I have data for y1 and y2 only so we are restricted to only fitting y1 and y2 while still needing to solve for unknown parameters in z1 and z2. The experimental data I have was taken at x=L so my data is also restricted to being evaluated at a given x. It is a set of time and function values at x=L and at those times. {ti,y1[x=L,ti]}.
y1data = {{0, 0}, {5.53333332762122, 0}, {11.9166666653473,
0}, {18.3166666631587, 0}, {24.7166666609701,
0}, {31.1166666587815, 0}, {37.5166666670702,
0}, {43.8999999943189, 0}, {50.283333332045,
0}, {56.6666666592937, 0}, {63.0666666675825,
0}, {69.4333333347458, 0}, {75.8166666619945,
0}, {82.1333333279472, 0}, {88.5333333257586,
0}, {94.9333333340474, 0}, {101.333333331859,
0}, {107.733333329670, 0}, {114.133333327482,
0}, {120.533333325293, 0}, {126.933333333582,
0}, {133.333333331393, 0}, {139.716666658642,
0}, {146.099999996368, 0}, {152.483333334094,
0.0254801793003281}, {158.883333331905,
0.0570225961819381}, {165.266666659154,
0.139066269334469}, {171.64999999688,
0.275847461164117}, {178.049999994691,
0.455659062262623}, {184.449999992503,
0.603469144149784}, {190.850000000792,
0.746343875992287}, {197.23333332804,
0.913864055626508}, {203.599999995204,
0.974246446130602}, {209.999999993015,
0.994394777919682}, {216.33333332953,
0.999830966869506}, {222.666666666046,
0.997514586933113}, {228.966666661436,
0.999361430395913}, {235.283333327388,
0.999997913171228}, {241.666666665114, 0.999528376697635}};
y2data = {{0, 0}, {5.53333332762122, 0}, {11.9166666653473,
0}, {18.3166666631587, 0}, {24.7166666609701,
0}, {31.1166666587815, 0}, {37.5166666670702,
0}, {43.8999999943189, 0}, {50.283333332045,
0.0002}, {56.6666666592937,
0.000230340266319416}, {63.0666666675825,
0.48369536424858}, {69.4333333347458,
1.45053583544287}, {75.8166666619945,
1.47667305732939}, {82.1333333279472,
1.48662247716624}, {88.5333333257586,
1.48668646057355}, {94.9333333340474,
1.50270790576421}, {101.333333331859,
1.47977625258397}, {107.73333332967,
1.48325694994169}, {114.133333327482,
1.49327035318585}, {120.533333325293,
1.49996941593131}, {126.933333333582,
1.47763280843905}, {133.333333331393,
1.49058305007879}, {139.716666658642,
1.49380141546653}, {146.099999996368,
1.48882350637774}, {152.483333334094,
1.48003218621321}, {158.883333331905,
1.44971044948855}, {165.266666659154,
1.43846216648329}, {171.64999999688,
1.32757892161342}, {178.049999994691,
1.26303885865886}, {184.449999992503,
1.18215103513636}, {190.850000000792,
1.08591999054069}, {197.23333332804,
1.01503277358089}, {203.599999995204,
1.01980593576629}, {209.999999993015,
1.01160966128976}, {216.33333332953,
0.991704423275321}, {222.666666666046,
1.01802719704305}, {228.966666661436,
0.989631360878446}, {235.283333327388,
1.00947261548557}, {241.666666665114, 0.997347759800146}};
Can I still solve for all my parameters given these 2 data sets?

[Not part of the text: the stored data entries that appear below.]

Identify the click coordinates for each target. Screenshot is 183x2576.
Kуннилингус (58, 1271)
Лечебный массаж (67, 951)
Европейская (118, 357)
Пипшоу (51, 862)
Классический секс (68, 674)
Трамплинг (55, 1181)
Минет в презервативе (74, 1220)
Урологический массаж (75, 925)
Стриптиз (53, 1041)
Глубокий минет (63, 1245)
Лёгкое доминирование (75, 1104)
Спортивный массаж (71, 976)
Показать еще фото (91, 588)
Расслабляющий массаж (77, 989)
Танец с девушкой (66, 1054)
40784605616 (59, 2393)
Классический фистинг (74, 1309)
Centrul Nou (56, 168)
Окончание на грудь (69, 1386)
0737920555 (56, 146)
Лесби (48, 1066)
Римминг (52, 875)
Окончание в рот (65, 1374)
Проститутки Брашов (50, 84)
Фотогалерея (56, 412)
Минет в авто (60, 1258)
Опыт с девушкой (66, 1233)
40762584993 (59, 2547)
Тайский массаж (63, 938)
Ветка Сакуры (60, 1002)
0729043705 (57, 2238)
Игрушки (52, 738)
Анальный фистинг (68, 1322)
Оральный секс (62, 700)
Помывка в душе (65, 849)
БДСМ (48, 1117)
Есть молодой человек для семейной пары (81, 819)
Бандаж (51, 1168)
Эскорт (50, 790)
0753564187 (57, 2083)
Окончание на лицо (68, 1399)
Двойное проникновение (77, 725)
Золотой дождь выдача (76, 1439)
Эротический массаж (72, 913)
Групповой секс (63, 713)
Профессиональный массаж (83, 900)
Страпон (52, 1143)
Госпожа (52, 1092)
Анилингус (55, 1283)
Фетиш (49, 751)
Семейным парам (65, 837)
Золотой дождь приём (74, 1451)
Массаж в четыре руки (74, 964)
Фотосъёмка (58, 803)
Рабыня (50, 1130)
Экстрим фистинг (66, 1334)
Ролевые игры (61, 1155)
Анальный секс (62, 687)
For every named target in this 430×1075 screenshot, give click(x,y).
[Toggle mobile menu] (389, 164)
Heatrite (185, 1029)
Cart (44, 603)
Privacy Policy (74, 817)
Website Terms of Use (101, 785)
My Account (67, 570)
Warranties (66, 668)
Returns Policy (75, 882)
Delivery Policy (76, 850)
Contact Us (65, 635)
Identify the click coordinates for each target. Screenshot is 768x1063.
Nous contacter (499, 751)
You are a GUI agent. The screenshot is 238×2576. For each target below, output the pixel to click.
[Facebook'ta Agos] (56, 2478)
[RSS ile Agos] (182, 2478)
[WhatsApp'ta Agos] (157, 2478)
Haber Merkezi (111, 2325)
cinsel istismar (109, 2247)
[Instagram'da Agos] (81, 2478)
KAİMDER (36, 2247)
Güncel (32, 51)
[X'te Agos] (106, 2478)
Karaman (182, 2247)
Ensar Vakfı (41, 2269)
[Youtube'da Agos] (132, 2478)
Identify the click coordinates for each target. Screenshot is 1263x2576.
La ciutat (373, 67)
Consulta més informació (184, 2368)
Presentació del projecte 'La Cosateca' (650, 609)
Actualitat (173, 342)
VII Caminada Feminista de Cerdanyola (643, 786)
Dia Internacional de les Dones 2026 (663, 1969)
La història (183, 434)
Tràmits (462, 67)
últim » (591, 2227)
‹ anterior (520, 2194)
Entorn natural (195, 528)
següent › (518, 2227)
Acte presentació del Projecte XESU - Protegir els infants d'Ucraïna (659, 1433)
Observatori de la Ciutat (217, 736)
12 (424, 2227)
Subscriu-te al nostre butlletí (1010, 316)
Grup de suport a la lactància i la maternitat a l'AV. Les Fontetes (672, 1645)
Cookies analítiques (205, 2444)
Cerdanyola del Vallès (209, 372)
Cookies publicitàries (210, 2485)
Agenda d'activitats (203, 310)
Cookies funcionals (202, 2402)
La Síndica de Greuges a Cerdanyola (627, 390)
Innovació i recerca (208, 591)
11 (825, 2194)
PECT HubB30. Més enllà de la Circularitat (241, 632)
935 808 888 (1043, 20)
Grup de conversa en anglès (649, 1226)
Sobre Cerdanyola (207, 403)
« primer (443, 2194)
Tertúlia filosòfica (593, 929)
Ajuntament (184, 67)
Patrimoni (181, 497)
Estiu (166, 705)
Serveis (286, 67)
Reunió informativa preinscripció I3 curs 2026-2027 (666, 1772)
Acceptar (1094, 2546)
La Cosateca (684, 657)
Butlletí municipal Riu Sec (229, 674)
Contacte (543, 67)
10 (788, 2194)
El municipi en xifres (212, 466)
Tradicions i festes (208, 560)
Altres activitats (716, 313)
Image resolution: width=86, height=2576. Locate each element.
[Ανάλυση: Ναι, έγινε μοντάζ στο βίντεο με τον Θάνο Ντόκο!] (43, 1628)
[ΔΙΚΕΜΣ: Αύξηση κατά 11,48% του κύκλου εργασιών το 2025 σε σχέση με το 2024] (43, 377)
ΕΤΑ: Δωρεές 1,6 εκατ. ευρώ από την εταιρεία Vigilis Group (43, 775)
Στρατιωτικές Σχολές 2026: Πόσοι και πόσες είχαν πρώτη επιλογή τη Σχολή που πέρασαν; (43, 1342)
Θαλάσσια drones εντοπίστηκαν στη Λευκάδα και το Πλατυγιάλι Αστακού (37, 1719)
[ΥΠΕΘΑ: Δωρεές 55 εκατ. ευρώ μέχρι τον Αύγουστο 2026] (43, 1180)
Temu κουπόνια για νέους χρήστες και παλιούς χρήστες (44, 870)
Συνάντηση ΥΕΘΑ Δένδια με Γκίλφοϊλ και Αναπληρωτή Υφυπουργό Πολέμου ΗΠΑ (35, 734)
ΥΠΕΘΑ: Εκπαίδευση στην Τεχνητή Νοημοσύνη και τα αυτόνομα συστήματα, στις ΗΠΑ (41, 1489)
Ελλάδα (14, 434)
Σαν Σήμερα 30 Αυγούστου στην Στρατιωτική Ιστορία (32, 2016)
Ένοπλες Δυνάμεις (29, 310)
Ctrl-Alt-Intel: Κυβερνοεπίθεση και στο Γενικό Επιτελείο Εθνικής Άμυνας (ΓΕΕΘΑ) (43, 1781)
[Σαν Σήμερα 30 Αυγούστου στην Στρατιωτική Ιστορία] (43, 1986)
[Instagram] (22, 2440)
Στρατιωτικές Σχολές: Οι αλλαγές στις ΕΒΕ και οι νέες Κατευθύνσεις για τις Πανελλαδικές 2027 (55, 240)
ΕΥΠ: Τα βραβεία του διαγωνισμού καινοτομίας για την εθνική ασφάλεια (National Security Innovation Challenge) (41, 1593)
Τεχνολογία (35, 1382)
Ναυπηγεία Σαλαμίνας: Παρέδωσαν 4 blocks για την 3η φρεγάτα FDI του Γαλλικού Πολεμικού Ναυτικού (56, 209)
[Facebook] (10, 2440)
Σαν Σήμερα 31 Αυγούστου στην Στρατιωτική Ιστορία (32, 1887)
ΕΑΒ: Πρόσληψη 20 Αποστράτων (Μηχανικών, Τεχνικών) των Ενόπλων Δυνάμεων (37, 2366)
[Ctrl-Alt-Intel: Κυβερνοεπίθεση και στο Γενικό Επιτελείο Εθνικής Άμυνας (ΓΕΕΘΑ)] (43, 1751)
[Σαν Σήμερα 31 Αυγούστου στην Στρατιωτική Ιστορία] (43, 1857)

The PDEs are linked so theoretically it should be possible yes?
I am assuming I need to go through a similar procedure of setting up the abscissae but now for time only as I need to evaluate the interpolating functions at x=L. But how do I specify that the solutions for y1 and y2 must fit the data for y1 and y2 while still calculating the value of the parameters from the given data?